La Cámara de Diputados de Bolivia habilitó a las Fuerzas Armadas para contener protestas

El Congreso boliviano abre la puerta a un rol interno ampliado de los militares.

Militares bolivianos desplegados durante protestas sociales

En medio de una de las crisis sociales más prolongadas de los últimos años, la Cámara de Diputados de Bolivia aprobó una ley que habilita una mayor participación de las Fuerzas Armadas en el control de los conflictos internos. La iniciativa, que obtuvo más de dos tercios de los votos, deja sin efecto las restricciones que regían desde 2020 y ahora quedó en manos del presidente Rodrigo Paz, quien deberá promulgarla o vetarla.

El cambio legislativo implica la anulación de la Ley 1.341, conocida como Ley Copa, que había sido sancionada tras la crisis política de 2019 con el objetivo de limitar el uso de los militares en tareas de orden interno. Con la norma actual, el Poder Ejecutivo recupera margen para recurrir a las Fuerzas Armadas en situaciones de alta conflictividad y para la eventual declaración de un estado de excepción.

Según argumentaron los legisladores que respaldaron el proyecto, la medida apunta a garantizar el abastecimiento de alimentos, combustible e insumos médicos, especialmente en las ciudades de La Paz, El Alto y Oruro, fuertemente afectadas por los cortes de ruta. Sostienen que la presencia militar permitiría despejar los principales corredores viales y habilitar el tránsito de camiones y ambulancias.

Cuatro semanas de protestas y más de 150 cortes

Bolivia atraviesa su cuarta semana consecutiva de protestas, con movilizaciones y bloqueos organizados por sectores sindicales, campesinos, indígenas, mineros, fabriles y juntas vecinales, muchos de ellos nucleados en la Central Obrera Boliviana (COB). Los manifestantes exigen la renuncia del presidente Rodrigo Paz y denuncian un deterioro en las condiciones económicas y sociales.

De acuerdo con datos difundidos por fuentes legislativas y organizaciones sociales, los piquetes llegaron a registrar hasta 150 puntos de corte en rutas de todo el país.

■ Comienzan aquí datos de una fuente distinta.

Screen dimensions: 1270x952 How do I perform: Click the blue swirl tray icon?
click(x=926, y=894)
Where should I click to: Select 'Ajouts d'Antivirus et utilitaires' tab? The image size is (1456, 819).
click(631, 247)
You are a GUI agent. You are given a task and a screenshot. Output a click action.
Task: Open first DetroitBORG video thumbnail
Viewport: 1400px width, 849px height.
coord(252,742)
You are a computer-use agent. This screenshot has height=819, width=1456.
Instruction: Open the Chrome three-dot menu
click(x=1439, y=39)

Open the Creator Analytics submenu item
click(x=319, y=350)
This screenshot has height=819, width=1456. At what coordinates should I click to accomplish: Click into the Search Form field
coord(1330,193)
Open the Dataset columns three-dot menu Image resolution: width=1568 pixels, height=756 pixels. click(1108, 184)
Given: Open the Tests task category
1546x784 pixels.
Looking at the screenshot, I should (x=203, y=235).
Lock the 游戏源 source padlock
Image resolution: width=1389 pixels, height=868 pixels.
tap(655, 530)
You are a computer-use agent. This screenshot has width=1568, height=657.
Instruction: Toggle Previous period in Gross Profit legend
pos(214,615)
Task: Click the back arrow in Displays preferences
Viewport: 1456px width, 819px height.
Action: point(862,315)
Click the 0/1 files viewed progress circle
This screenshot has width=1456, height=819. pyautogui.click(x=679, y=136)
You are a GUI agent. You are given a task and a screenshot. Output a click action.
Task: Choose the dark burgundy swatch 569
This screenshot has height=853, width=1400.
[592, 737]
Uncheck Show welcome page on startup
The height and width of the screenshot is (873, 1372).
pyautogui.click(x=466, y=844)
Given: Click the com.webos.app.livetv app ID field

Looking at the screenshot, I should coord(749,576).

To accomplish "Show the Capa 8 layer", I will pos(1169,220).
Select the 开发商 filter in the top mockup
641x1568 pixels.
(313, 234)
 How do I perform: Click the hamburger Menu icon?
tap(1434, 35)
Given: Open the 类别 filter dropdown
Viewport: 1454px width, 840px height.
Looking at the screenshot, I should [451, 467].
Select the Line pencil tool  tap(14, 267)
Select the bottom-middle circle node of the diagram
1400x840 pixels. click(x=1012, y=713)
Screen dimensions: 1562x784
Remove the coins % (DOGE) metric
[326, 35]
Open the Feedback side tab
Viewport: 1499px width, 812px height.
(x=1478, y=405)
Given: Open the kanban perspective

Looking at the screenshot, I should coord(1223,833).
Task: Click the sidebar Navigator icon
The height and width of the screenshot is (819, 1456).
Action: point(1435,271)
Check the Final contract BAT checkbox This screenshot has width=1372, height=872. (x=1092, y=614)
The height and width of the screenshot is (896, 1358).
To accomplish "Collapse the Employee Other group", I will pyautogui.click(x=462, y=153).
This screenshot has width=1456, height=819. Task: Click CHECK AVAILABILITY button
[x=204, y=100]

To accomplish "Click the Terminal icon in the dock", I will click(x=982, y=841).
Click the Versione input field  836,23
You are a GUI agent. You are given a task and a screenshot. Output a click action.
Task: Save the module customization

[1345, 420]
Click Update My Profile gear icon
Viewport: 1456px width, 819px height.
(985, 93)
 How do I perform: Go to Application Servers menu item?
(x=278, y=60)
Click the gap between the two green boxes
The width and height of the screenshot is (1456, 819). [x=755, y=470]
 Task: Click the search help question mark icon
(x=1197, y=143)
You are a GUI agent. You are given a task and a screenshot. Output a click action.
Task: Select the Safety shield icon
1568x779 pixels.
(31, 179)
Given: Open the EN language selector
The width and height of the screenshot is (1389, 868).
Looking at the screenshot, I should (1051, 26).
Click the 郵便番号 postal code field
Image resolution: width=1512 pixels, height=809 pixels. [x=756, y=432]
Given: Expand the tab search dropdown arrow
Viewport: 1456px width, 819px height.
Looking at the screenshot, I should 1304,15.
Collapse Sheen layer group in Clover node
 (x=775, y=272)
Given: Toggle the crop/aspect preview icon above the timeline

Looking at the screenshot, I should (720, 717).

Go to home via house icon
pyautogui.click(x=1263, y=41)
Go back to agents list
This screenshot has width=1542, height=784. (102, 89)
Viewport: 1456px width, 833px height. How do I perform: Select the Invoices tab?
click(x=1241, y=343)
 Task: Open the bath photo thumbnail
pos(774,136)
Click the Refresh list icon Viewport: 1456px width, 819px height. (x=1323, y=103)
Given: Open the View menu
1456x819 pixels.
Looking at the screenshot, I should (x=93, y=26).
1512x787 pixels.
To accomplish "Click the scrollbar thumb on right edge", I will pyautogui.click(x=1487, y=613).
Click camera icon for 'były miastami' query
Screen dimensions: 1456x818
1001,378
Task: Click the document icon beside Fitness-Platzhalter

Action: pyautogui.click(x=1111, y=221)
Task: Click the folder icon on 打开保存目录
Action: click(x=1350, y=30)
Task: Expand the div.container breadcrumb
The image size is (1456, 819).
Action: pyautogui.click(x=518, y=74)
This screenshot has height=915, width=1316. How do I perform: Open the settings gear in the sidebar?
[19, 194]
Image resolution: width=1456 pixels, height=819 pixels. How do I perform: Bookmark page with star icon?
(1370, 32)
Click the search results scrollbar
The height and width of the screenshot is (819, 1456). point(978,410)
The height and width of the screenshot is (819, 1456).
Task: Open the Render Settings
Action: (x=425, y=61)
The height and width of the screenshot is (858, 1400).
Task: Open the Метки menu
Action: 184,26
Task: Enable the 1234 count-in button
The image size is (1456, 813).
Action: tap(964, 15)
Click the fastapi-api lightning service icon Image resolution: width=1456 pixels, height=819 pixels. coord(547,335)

El impacto sobre la circulación de mercaderías se siente con fuerza en los mercados de las principales ciudades, donde se reportan incrementos de precios, faltantes de productos básicos y dificultades para el funcionamiento de hospitales por la escasez de combustible.

Debate político y preocupaciones por los derechos humanos

La decisión del Congreso generó un intenso debate político y reavivó el recuerdo de episodios de violencia ocurridos en años recientes, cuando la actuación de las Fuerzas Armadas en conflictos internos derivó en denuncias por violaciones a los derechos humanos. Sectores opositores y organizaciones civiles advierten que la nueva norma podría habilitar un uso desproporcionado de la fuerza y piden que cualquier despliegue militar quede bajo estricto control civil y judicial.

  • La ley anula un marco normativo que limitaba el rol interno de los militares desde 2020.
  • El Gobierno argumenta que busca garantizar el suministro de bienes esenciales ante los bloqueos.
  • Organismos de derechos humanos reclaman protocolos claros y rendición de cuentas.

La intervención de las Fuerzas Armadas en conflictos sociales en Bolivia ha sido, históricamente, un punto de fuerte controversia, con antecedentes que aún marcan la memoria colectiva y condicionan el debate actual.

Mientras el proyecto espera la firma del presidente Paz, las organizaciones movilizadas anticipan que profundizarán las medidas de fuerza si perciben que el Gobierno opta por una respuesta basada en la militarización antes que en el diálogo. En este contexto, la posibilidad de un estado de excepción y de un mayor protagonismo de los uniformados se perfila como un factor clave para el rumbo de la crisis boliviana en las próximas semanas.